5. Make the decision yourself
AI has no stake in the outcome. It doesn’t know your context, your risk tolerance, your relationships, or your values with the depth you do. The process is an input to your judgement — it doesn’t replace it. Own the conclusion.
Going Deeper
This sequence is the intuition behind the RESOLVE framework. RESOLVE formalises these five steps into a structured seven-stage method — with defined analytical tools at each stage, a mandatory framing scan before any analysis begins, and a Delta close that forces you to state explicitly what changed in your understanding as a result of the process. If these five steps feel useful, RESOLVE is where they go deeper.
Why This is Harder Than It Sounds
The obstacle isn’t technical. It’s psychological. Getting a confident answer from AI feels productive. Interrogating that answer, asking for its opposite, demanding alternatives — this feels like more work, and it is.
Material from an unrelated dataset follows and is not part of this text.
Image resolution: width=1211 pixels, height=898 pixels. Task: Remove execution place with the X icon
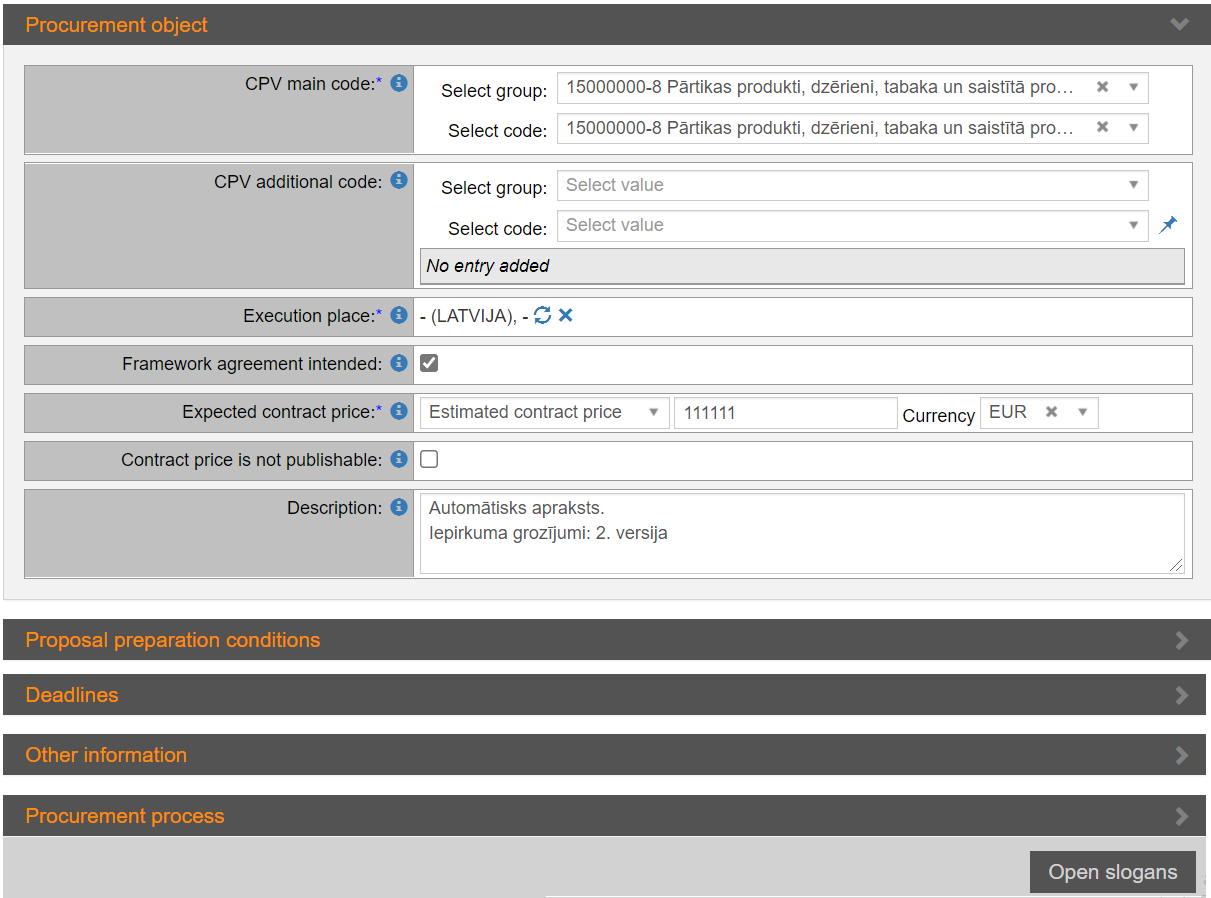click(x=565, y=316)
It requires you to stay in the driving seat of a process that constantly offers to do the driving for you.
It also requires a degree of intellectual honesty that’s uncomfortable. Using AI to genuinely challenge your thinking means being open to the possibility that your initial framing was wrong, your preferred option is weaker than you thought, or the problem you’re solving isn’t the actual problem. Those are valuable discoveries. They don’t feel like it in the moment.
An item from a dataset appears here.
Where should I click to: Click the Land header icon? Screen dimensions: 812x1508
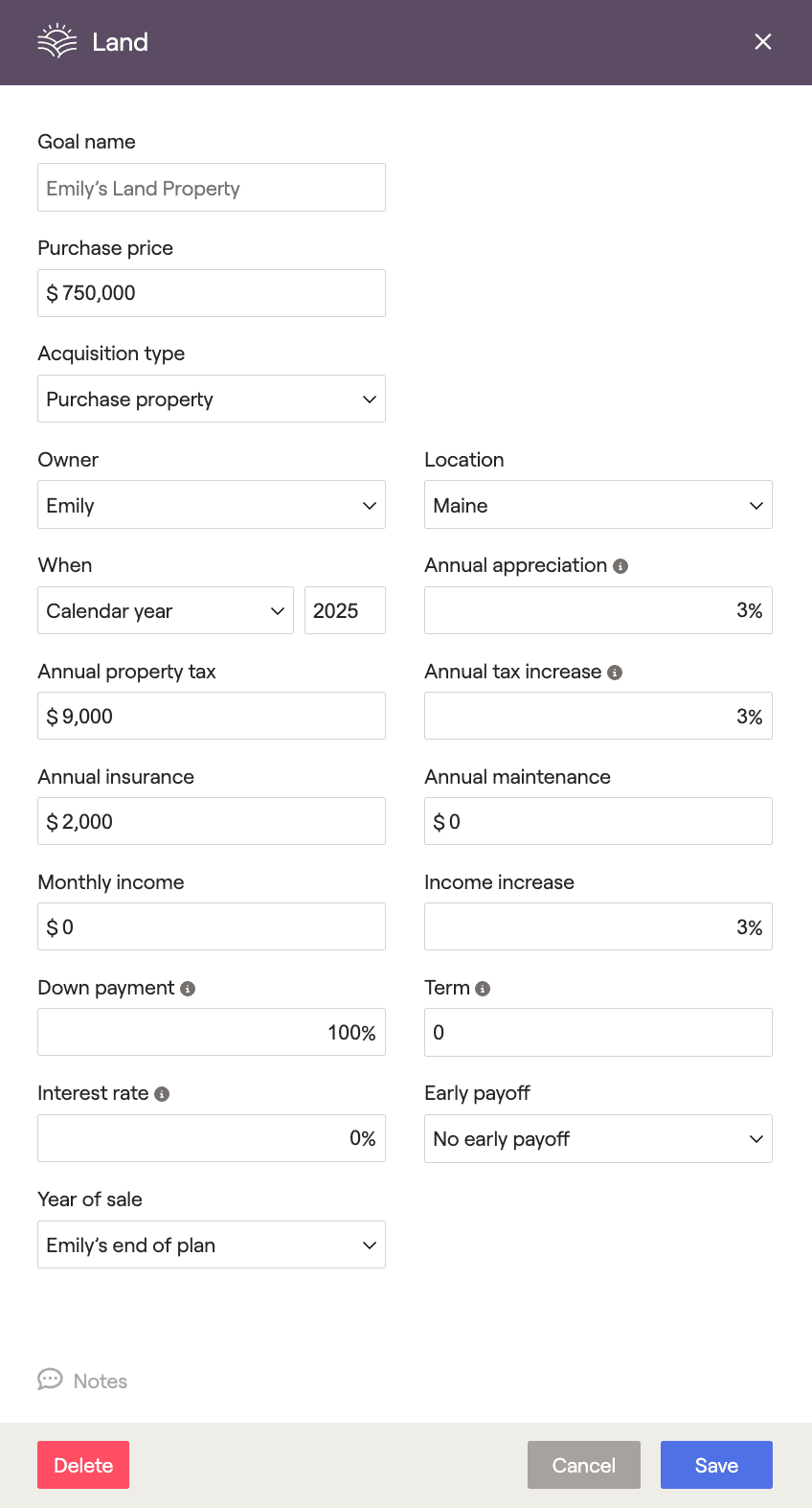(x=56, y=41)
The process requires intellectual honesty: openness to the possibility that your initial framing was simply wrong.
What AI Cannot Do
AI doesn’t know what actually matters to you. It can model your stated preferences but not your lived ones — the trade-offs you’ve made before and regretted, the relationships that constrain what’s actually possible, the values you hold but rarely articulate. It has no skin in the game.
Used well, this is a feature. A middle-layer with no stake in the outcome and no social awkwardness about saying uncomfortable things is genuinely useful. The risk is treating its absence of values as the presence of objectivity. It’s not objective — it’s differently partial.
The critical skill is knowing which parts of a problem benefit from that detached perspective and which parts require your own judgement to be brought forward, not delegated away.
Better Thinking as a Practice
The argument here isn’t that AI makes you smarter. It’s that the right kind of interaction with AI can make your thinking more rigorous — by surfacing options you’d missed, challenging the frames you brought, and subjecting your conclusions to adversarial scrutiny before they meet the real world.
That’s a discipline. Like any discipline, it requires structure, repetition, and the willingness to do the harder thing when the easier thing is available.
The easier thing is asking for an answer. The harder thing is using the exchange to think.
Most people do the easier thing. That gap is where better thinking lives.